Work to be completed:
Write out, with no changes, every line starting at the one that contains "Given: Click the bookmark icon to save review" and ending at the last line of the data below. Leave pictures out.

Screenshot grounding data
□ □ □ □ □ □ □

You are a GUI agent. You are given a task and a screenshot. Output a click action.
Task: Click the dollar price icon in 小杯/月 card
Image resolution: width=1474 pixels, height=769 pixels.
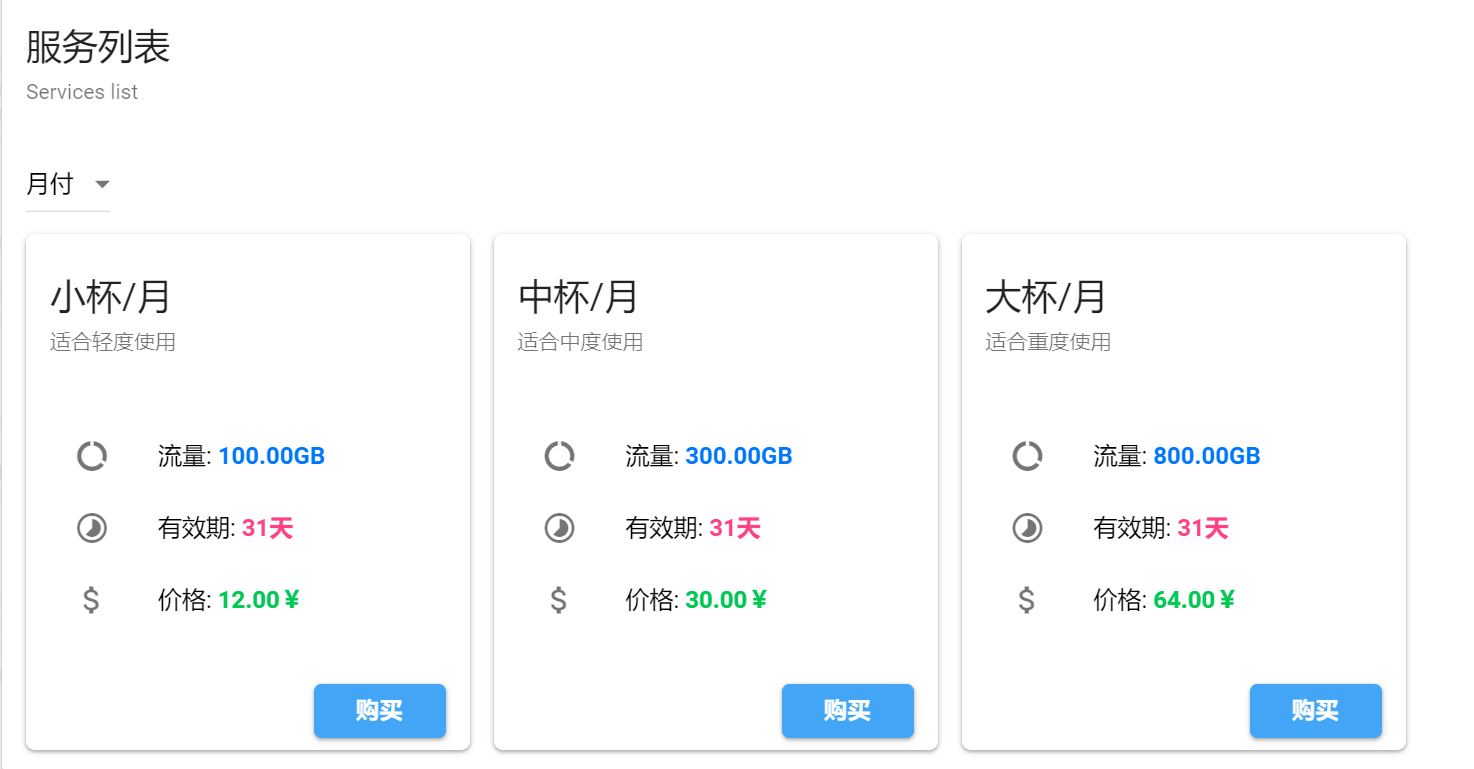[91, 600]
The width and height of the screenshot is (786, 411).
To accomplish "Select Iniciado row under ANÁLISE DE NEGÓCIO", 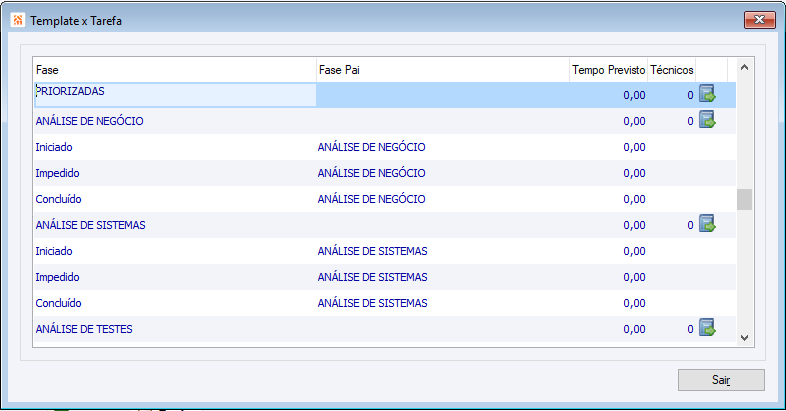I will 384,147.
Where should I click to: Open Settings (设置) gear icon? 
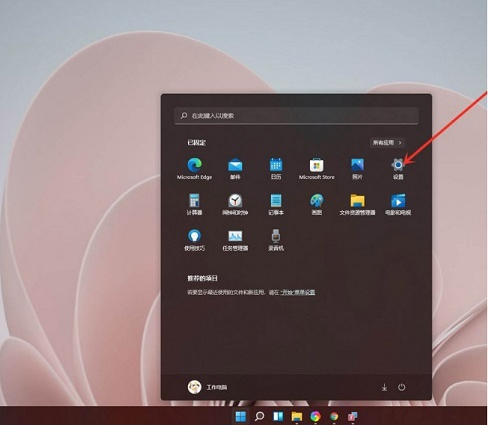pos(398,169)
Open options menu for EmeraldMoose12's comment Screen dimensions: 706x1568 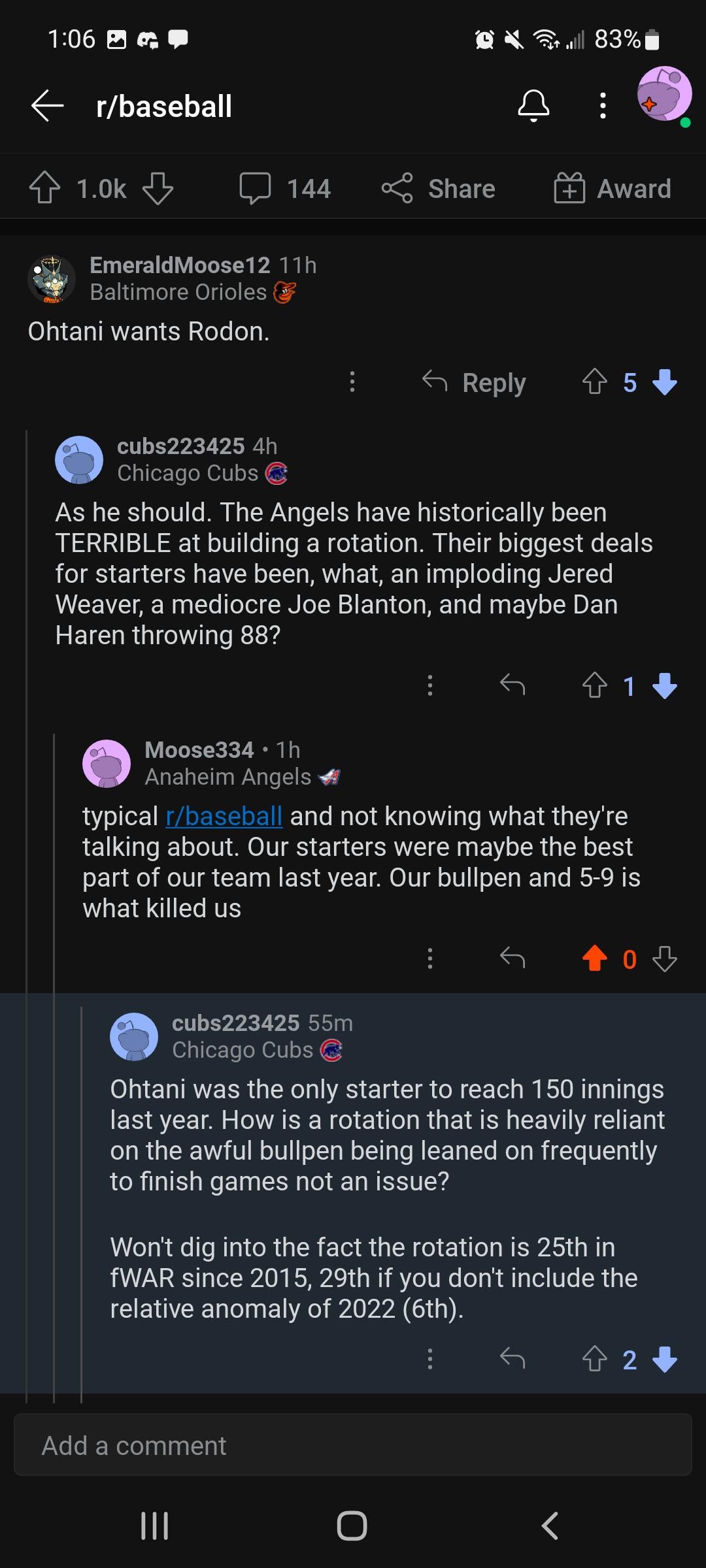click(x=352, y=382)
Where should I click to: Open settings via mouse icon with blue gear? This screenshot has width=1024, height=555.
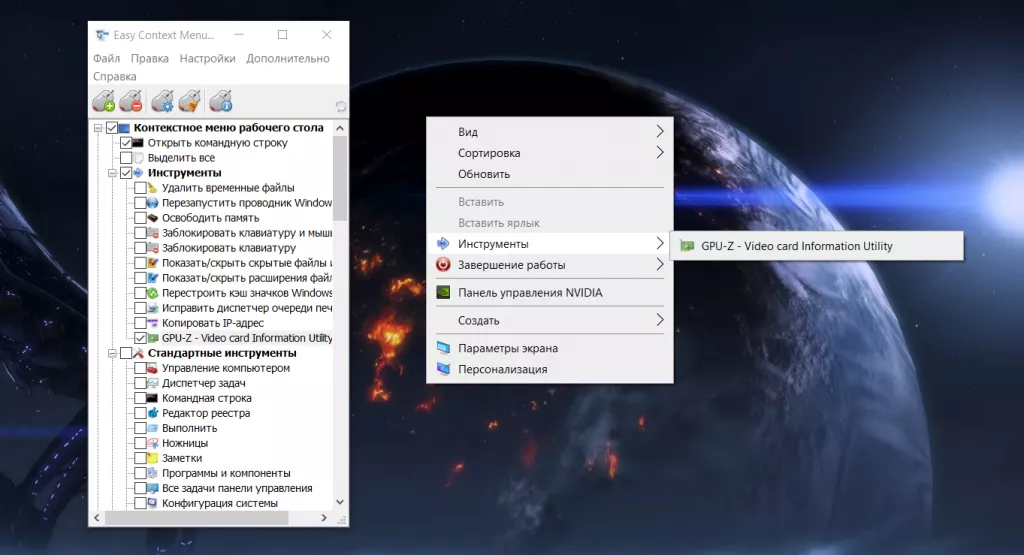click(162, 101)
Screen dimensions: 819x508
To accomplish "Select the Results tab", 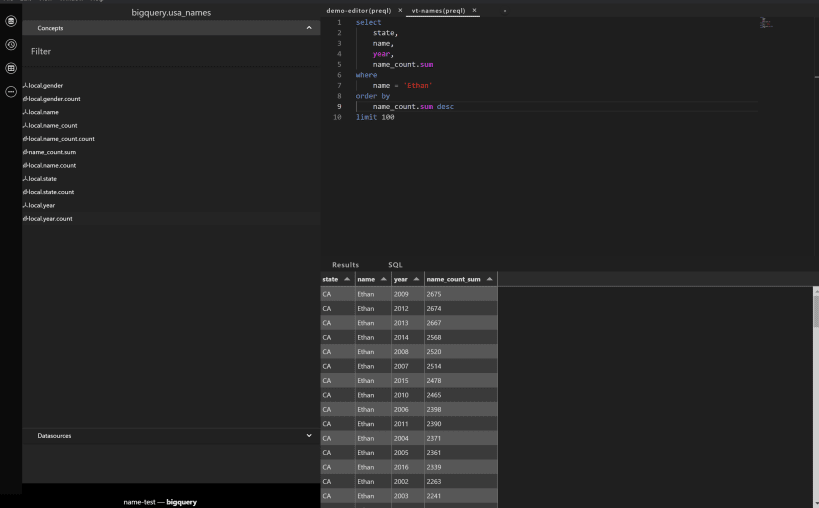I will click(345, 265).
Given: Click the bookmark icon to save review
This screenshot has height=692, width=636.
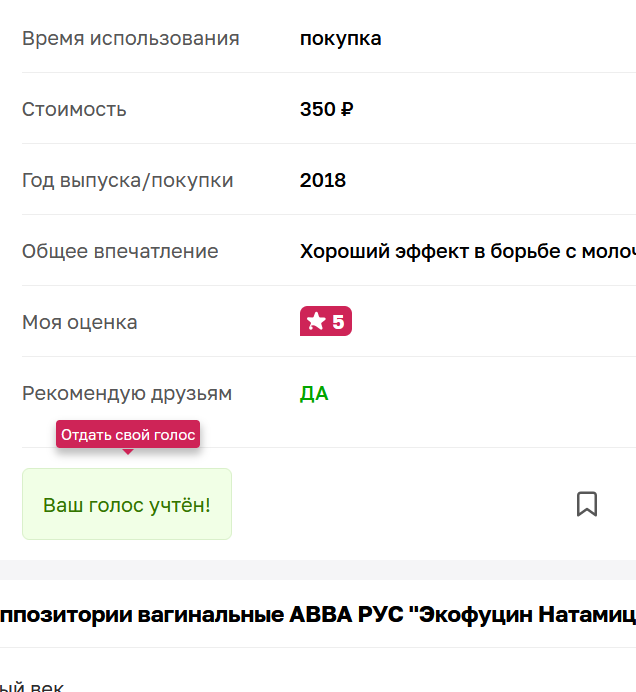Looking at the screenshot, I should [587, 504].
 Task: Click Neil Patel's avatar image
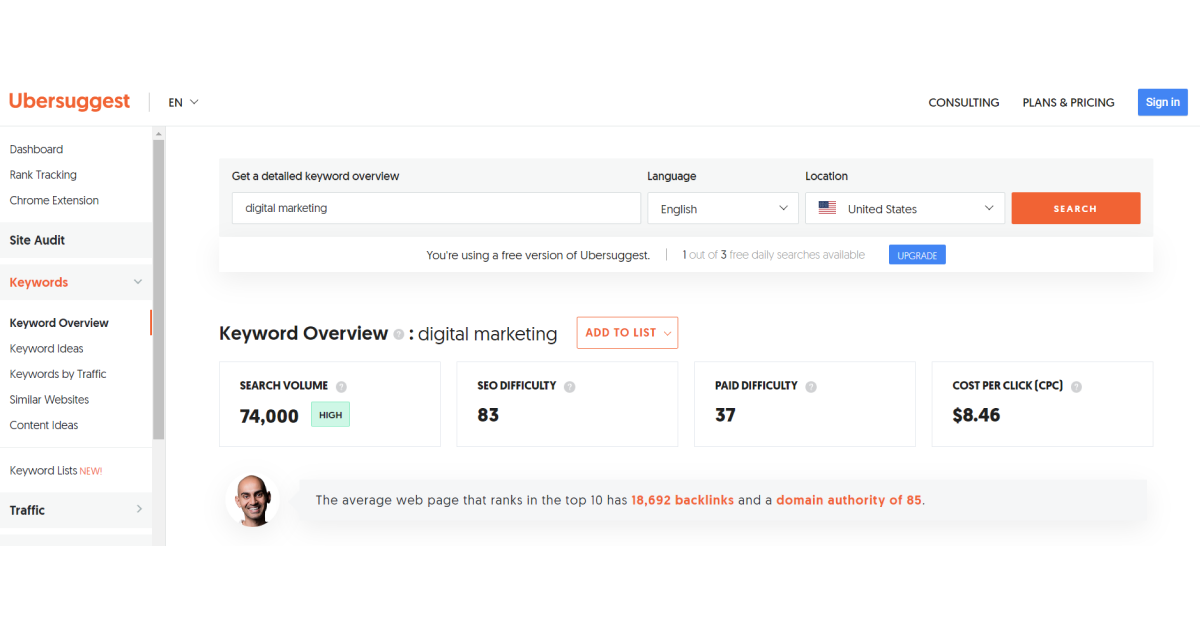coord(254,499)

□ □ □ □ □ □ □

Response to the task:
Given: Click the bookmark icon to save review
This screenshot has height=692, width=636.
Looking at the screenshot, I should [587, 504].
 Task: Click Neil Patel's avatar image
coord(254,499)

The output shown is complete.